> **REQUEST**
Please repeat all of the rows below word for word, changing nothing.

Start of RECORDS TO USE

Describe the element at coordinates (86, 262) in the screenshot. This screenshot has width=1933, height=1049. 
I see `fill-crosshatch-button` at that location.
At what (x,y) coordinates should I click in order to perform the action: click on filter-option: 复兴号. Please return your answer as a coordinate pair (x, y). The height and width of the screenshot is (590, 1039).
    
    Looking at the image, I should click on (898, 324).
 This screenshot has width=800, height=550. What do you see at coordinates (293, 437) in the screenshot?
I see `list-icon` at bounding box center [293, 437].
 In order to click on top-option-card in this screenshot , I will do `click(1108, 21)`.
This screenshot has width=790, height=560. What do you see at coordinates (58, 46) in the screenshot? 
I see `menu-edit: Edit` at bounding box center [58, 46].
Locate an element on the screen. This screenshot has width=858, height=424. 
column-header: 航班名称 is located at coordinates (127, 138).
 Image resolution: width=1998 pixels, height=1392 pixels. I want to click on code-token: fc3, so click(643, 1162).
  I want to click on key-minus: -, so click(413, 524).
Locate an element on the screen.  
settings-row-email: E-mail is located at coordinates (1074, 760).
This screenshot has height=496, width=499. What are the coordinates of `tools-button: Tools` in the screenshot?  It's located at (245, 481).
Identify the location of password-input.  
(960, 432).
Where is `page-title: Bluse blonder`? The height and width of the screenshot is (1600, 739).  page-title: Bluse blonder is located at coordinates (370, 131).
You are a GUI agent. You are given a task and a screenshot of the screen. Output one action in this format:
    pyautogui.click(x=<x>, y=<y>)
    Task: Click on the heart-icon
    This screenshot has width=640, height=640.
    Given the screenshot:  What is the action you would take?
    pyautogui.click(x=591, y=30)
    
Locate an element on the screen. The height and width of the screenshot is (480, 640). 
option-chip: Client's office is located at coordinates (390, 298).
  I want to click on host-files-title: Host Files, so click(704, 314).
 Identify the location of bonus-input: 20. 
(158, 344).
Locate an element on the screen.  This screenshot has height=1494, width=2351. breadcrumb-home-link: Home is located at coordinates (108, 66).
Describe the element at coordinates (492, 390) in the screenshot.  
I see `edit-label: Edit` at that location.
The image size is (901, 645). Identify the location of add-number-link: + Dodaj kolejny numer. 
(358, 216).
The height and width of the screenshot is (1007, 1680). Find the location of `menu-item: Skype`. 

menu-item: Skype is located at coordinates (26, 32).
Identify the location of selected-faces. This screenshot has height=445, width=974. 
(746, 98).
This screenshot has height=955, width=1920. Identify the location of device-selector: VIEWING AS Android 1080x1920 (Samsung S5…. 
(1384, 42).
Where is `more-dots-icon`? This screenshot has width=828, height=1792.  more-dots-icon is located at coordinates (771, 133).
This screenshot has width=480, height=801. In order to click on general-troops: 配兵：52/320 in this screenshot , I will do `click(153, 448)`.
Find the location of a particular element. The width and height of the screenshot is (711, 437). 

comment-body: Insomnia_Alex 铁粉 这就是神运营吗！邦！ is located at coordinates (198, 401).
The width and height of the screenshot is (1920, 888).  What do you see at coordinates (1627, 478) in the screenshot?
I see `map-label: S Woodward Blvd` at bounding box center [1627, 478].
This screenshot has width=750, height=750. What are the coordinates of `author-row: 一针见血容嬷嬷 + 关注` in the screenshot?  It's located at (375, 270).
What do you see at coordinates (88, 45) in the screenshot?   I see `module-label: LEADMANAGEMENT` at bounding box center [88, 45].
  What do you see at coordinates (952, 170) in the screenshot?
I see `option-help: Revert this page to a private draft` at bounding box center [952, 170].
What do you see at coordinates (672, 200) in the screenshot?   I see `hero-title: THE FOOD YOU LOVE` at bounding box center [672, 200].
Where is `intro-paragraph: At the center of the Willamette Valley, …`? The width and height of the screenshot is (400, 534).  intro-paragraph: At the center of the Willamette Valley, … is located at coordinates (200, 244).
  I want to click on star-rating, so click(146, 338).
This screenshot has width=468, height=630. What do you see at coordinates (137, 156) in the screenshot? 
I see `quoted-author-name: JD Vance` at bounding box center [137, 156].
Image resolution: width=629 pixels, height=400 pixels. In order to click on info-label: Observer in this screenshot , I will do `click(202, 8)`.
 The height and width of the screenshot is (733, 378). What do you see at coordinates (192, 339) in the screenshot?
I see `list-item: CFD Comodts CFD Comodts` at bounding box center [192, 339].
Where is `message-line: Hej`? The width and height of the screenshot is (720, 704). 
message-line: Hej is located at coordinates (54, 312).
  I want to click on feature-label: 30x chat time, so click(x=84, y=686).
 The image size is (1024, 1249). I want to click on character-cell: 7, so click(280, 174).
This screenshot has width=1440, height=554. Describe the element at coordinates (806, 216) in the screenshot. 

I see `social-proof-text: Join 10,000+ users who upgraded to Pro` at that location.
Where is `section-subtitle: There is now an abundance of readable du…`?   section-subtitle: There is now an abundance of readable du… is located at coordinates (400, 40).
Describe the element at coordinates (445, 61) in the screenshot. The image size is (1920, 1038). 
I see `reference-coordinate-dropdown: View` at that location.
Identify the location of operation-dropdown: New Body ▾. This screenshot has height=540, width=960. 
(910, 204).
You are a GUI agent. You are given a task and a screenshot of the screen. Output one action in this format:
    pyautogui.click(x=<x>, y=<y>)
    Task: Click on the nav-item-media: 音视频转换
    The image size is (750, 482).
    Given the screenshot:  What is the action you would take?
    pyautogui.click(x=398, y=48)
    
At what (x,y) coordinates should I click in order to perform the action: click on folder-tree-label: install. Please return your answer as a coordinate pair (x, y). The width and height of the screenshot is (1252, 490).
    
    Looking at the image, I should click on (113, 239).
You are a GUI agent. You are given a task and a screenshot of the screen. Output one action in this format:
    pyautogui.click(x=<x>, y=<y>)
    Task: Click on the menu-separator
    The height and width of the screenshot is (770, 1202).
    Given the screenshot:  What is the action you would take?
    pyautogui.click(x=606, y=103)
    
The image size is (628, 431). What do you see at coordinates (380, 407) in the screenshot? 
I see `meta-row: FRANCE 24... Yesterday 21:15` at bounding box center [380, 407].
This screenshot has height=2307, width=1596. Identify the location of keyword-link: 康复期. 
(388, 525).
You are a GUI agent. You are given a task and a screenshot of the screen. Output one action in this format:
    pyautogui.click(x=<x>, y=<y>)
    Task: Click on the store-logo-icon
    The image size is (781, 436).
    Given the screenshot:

End of RECORDS TO USE

> **YOUR SOLUTION**
Describe the element at coordinates (86, 262) in the screenshot. This screenshot has width=1933, height=1049. 
I see `fill-crosshatch-button` at that location.
At what (x,y) coordinates should I click in order to perform the action: click on filter-option: 复兴号. Please return your answer as a coordinate pair (x, y). The height and width of the screenshot is (590, 1039).
    
    Looking at the image, I should click on (898, 324).
 This screenshot has width=800, height=550. What do you see at coordinates (293, 437) in the screenshot?
I see `list-icon` at bounding box center [293, 437].
 In order to click on top-option-card in this screenshot , I will do `click(1108, 21)`.
This screenshot has width=790, height=560. What do you see at coordinates (58, 46) in the screenshot? 
I see `menu-edit: Edit` at bounding box center [58, 46].
Locate an element on the screen. This screenshot has width=858, height=424. 
column-header: 航班名称 is located at coordinates (127, 138).
 Image resolution: width=1998 pixels, height=1392 pixels. I want to click on code-token: fc3, so click(643, 1162).
  I want to click on key-minus: -, so click(413, 524).
Locate an element on the screen.  
settings-row-email: E-mail is located at coordinates (1074, 760).
This screenshot has height=496, width=499. What are the coordinates of `tools-button: Tools` in the screenshot?  It's located at (245, 481).
Identify the location of password-input.  
(960, 432).
Where is `page-title: Bluse blonder`? The height and width of the screenshot is (1600, 739).  page-title: Bluse blonder is located at coordinates (370, 131).
You are a GUI agent. You are given a task and a screenshot of the screen. Output one action in this format:
    pyautogui.click(x=<x>, y=<y>)
    Task: Click on the heart-icon
    This screenshot has width=640, height=640.
    Given the screenshot:  What is the action you would take?
    pyautogui.click(x=591, y=30)
    
Locate an element on the screen. The height and width of the screenshot is (480, 640). 
option-chip: Client's office is located at coordinates (390, 298).
  I want to click on host-files-title: Host Files, so click(704, 314).
 Identify the location of bonus-input: 20. 
(158, 344).
Locate an element on the screen.  This screenshot has height=1494, width=2351. breadcrumb-home-link: Home is located at coordinates (108, 66).
Describe the element at coordinates (492, 390) in the screenshot.  
I see `edit-label: Edit` at that location.
The image size is (901, 645). Identify the location of add-number-link: + Dodaj kolejny numer. 
(358, 216).
The height and width of the screenshot is (1007, 1680). Find the location of `menu-item: Skype`. 

menu-item: Skype is located at coordinates (26, 32).
Identify the location of selected-faces. This screenshot has height=445, width=974. 
(746, 98).
This screenshot has height=955, width=1920. Identify the location of device-selector: VIEWING AS Android 1080x1920 (Samsung S5…. 
(1384, 42).
Where is `more-dots-icon`? This screenshot has width=828, height=1792.  more-dots-icon is located at coordinates (771, 133).
This screenshot has width=480, height=801. In order to click on general-troops: 配兵：52/320 in this screenshot , I will do `click(153, 448)`.
Find the location of a particular element. The width and height of the screenshot is (711, 437). 

comment-body: Insomnia_Alex 铁粉 这就是神运营吗！邦！ is located at coordinates (198, 401).
The width and height of the screenshot is (1920, 888).  What do you see at coordinates (1627, 478) in the screenshot?
I see `map-label: S Woodward Blvd` at bounding box center [1627, 478].
This screenshot has width=750, height=750. What are the coordinates of `author-row: 一针见血容嬷嬷 + 关注` in the screenshot?  It's located at (375, 270).
What do you see at coordinates (88, 45) in the screenshot?   I see `module-label: LEADMANAGEMENT` at bounding box center [88, 45].
  What do you see at coordinates (952, 170) in the screenshot?
I see `option-help: Revert this page to a private draft` at bounding box center [952, 170].
What do you see at coordinates (672, 200) in the screenshot?   I see `hero-title: THE FOOD YOU LOVE` at bounding box center [672, 200].
Where is `intro-paragraph: At the center of the Willamette Valley, …`? The width and height of the screenshot is (400, 534).  intro-paragraph: At the center of the Willamette Valley, … is located at coordinates (200, 244).
  I want to click on star-rating, so click(146, 338).
This screenshot has width=468, height=630. What do you see at coordinates (137, 156) in the screenshot? 
I see `quoted-author-name: JD Vance` at bounding box center [137, 156].
Image resolution: width=629 pixels, height=400 pixels. In order to click on info-label: Observer in this screenshot , I will do `click(202, 8)`.
 The height and width of the screenshot is (733, 378). What do you see at coordinates (192, 339) in the screenshot?
I see `list-item: CFD Comodts CFD Comodts` at bounding box center [192, 339].
Where is `message-line: Hej`? The width and height of the screenshot is (720, 704). 
message-line: Hej is located at coordinates (54, 312).
  I want to click on feature-label: 30x chat time, so click(x=84, y=686).
 The image size is (1024, 1249). I want to click on character-cell: 7, so click(280, 174).
This screenshot has width=1440, height=554. Describe the element at coordinates (806, 216) in the screenshot. 

I see `social-proof-text: Join 10,000+ users who upgraded to Pro` at that location.
Where is `section-subtitle: There is now an abundance of readable du…`?   section-subtitle: There is now an abundance of readable du… is located at coordinates (400, 40).
Describe the element at coordinates (445, 61) in the screenshot. The image size is (1920, 1038). 
I see `reference-coordinate-dropdown: View` at that location.
Identify the location of operation-dropdown: New Body ▾. This screenshot has height=540, width=960. 
(910, 204).
You are a GUI agent. You are given a task and a screenshot of the screen. Output one action in this format:
    pyautogui.click(x=<x>, y=<y>)
    Task: Click on the nav-item-media: 音视频转换
    The image size is (750, 482).
    Given the screenshot:  What is the action you would take?
    pyautogui.click(x=398, y=48)
    
At what (x,y) coordinates should I click in order to perform the action: click on folder-tree-label: install. Please return your answer as a coordinate pair (x, y). The width and height of the screenshot is (1252, 490).
    
    Looking at the image, I should click on (113, 239).
You are a GUI agent. You are given a task and a screenshot of the screen. Output one action in this format:
    pyautogui.click(x=<x>, y=<y>)
    Task: Click on the menu-separator
    The height and width of the screenshot is (770, 1202).
    Given the screenshot:  What is the action you would take?
    pyautogui.click(x=606, y=103)
    
The image size is (628, 431). What do you see at coordinates (380, 407) in the screenshot? 
I see `meta-row: FRANCE 24... Yesterday 21:15` at bounding box center [380, 407].
This screenshot has height=2307, width=1596. Identify the location of keyword-link: 康复期. 
(388, 525).
You are a GUI agent. You are given a task and a screenshot of the screen. Output one action in this format:
    pyautogui.click(x=<x>, y=<y>)
    Task: Click on the store-logo-icon
    The image size is (781, 436).
    Given the screenshot:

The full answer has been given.